# WHAT YOU WILL DO
An exact reproduction of the data below is the required answer.

Dataset records:
'''
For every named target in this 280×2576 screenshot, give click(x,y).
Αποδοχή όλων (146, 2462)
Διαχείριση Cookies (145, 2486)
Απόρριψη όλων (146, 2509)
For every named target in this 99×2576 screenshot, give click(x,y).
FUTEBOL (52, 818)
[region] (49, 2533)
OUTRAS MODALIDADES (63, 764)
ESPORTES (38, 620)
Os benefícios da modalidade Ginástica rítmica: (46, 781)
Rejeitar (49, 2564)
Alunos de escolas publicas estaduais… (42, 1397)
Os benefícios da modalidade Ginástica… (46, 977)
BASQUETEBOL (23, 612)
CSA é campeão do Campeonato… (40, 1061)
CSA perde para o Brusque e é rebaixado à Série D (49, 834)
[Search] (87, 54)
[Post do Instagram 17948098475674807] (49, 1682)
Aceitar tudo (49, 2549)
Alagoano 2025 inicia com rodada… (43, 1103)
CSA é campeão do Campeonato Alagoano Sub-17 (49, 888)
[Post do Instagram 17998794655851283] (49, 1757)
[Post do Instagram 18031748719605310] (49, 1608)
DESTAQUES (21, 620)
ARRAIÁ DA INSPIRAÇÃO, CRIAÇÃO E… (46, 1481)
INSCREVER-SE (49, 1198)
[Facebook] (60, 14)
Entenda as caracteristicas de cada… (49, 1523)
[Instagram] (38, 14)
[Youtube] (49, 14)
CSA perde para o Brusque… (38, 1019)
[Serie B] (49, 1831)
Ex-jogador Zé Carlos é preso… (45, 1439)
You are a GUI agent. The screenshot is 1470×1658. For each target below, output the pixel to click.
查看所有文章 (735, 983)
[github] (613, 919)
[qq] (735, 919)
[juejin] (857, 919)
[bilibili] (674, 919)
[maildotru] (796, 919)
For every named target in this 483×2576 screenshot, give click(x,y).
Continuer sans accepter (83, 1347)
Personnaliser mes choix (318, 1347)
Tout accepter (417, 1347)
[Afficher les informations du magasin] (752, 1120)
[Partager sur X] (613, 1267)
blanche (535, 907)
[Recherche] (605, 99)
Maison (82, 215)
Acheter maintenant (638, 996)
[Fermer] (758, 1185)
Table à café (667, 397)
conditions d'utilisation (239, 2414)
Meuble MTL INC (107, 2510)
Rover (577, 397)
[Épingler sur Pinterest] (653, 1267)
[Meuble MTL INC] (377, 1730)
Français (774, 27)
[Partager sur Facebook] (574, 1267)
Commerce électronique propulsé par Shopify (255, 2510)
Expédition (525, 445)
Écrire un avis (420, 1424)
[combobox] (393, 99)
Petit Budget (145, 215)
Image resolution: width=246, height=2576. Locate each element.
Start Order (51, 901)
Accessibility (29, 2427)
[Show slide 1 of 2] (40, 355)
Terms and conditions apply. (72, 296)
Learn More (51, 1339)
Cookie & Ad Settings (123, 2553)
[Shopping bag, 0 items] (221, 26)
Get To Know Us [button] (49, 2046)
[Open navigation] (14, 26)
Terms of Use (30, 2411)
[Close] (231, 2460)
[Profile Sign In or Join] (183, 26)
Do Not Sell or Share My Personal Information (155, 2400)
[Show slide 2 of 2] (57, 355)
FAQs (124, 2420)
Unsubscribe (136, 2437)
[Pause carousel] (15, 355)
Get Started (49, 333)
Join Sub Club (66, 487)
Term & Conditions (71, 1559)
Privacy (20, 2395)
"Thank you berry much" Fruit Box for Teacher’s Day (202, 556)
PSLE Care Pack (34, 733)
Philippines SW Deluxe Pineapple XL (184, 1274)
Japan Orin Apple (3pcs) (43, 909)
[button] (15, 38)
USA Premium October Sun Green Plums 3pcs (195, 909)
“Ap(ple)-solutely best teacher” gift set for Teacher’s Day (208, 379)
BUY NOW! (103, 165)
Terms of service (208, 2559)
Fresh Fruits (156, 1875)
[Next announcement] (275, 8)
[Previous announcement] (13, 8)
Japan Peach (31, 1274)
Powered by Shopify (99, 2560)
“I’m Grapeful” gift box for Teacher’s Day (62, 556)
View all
'''
# SOLUTION
For every named target in this 280×2576 screenshot, give click(x,y).
Αποδοχή όλων (146, 2462)
Διαχείριση Cookies (145, 2486)
Απόρριψη όλων (146, 2509)
For every named target in this 99×2576 screenshot, give click(x,y).
FUTEBOL (52, 818)
[region] (49, 2533)
OUTRAS MODALIDADES (63, 764)
ESPORTES (38, 620)
Os benefícios da modalidade Ginástica rítmica: (46, 781)
Rejeitar (49, 2564)
Alunos de escolas publicas estaduais… (42, 1397)
Os benefícios da modalidade Ginástica… (46, 977)
BASQUETEBOL (23, 612)
CSA é campeão do Campeonato… (40, 1061)
CSA perde para o Brusque e é rebaixado à Série D (49, 834)
[Search] (87, 54)
[Post do Instagram 17948098475674807] (49, 1682)
Aceitar tudo (49, 2549)
Alagoano 2025 inicia com rodada… (43, 1103)
CSA é campeão do Campeonato Alagoano Sub-17 (49, 888)
[Post do Instagram 17998794655851283] (49, 1757)
[Post do Instagram 18031748719605310] (49, 1608)
DESTAQUES (21, 620)
ARRAIÁ DA INSPIRAÇÃO, CRIAÇÃO E… (46, 1481)
INSCREVER-SE (49, 1198)
[Facebook] (60, 14)
Entenda as caracteristicas de cada… (49, 1523)
[Instagram] (38, 14)
[Youtube] (49, 14)
CSA perde para o Brusque… (38, 1019)
[Serie B] (49, 1831)
Ex-jogador Zé Carlos é preso… (45, 1439)
You are a GUI agent. The screenshot is 1470×1658. For each target below, output the pixel to click.
查看所有文章 (735, 983)
[github] (613, 919)
[qq] (735, 919)
[juejin] (857, 919)
[bilibili] (674, 919)
[maildotru] (796, 919)
For every named target in this 483×2576 screenshot, give click(x,y).
Continuer sans accepter (83, 1347)
Personnaliser mes choix (318, 1347)
Tout accepter (417, 1347)
[Afficher les informations du magasin] (752, 1120)
[Partager sur X] (613, 1267)
blanche (535, 907)
[Recherche] (605, 99)
Maison (82, 215)
Acheter maintenant (638, 996)
[Fermer] (758, 1185)
Table à café (667, 397)
conditions d'utilisation (239, 2414)
Meuble MTL INC (107, 2510)
Rover (577, 397)
[Épingler sur Pinterest] (653, 1267)
[Meuble MTL INC] (377, 1730)
Français (774, 27)
[Partager sur Facebook] (574, 1267)
Commerce électronique propulsé par Shopify (255, 2510)
Expédition (525, 445)
Écrire un avis (420, 1424)
[combobox] (393, 99)
Petit Budget (145, 215)
Image resolution: width=246, height=2576. Locate each element.
Start Order (51, 901)
Accessibility (29, 2427)
[Show slide 1 of 2] (40, 355)
Terms and conditions apply. (72, 296)
Learn More (51, 1339)
Cookie & Ad Settings (123, 2553)
[Shopping bag, 0 items] (221, 26)
Get To Know Us [button] (49, 2046)
[Open navigation] (14, 26)
Terms of Use (30, 2411)
[Close] (231, 2460)
[Profile Sign In or Join] (183, 26)
Do Not Sell or Share My Personal Information (155, 2400)
[Show slide 2 of 2] (57, 355)
FAQs (124, 2420)
Unsubscribe (136, 2437)
[Pause carousel] (15, 355)
Get Started (49, 333)
Join Sub Club (66, 487)
Term & Conditions (71, 1559)
Privacy (20, 2395)
"Thank you berry much" Fruit Box for Teacher’s Day (202, 556)
PSLE Care Pack (34, 733)
Philippines SW Deluxe Pineapple XL (184, 1274)
Japan Orin Apple (3pcs) (43, 909)
[button] (15, 38)
USA Premium October Sun Green Plums 3pcs (195, 909)
“Ap(ple)-solutely best teacher” gift set for Teacher’s Day (208, 379)
BUY NOW! (103, 165)
Terms of service (208, 2559)
Fresh Fruits (156, 1875)
[Next announcement] (275, 8)
[Previous announcement] (13, 8)
Japan Peach (31, 1274)
Powered by Shopify (99, 2560)
“I’m Grapeful” gift box for Teacher’s Day (62, 556)
View all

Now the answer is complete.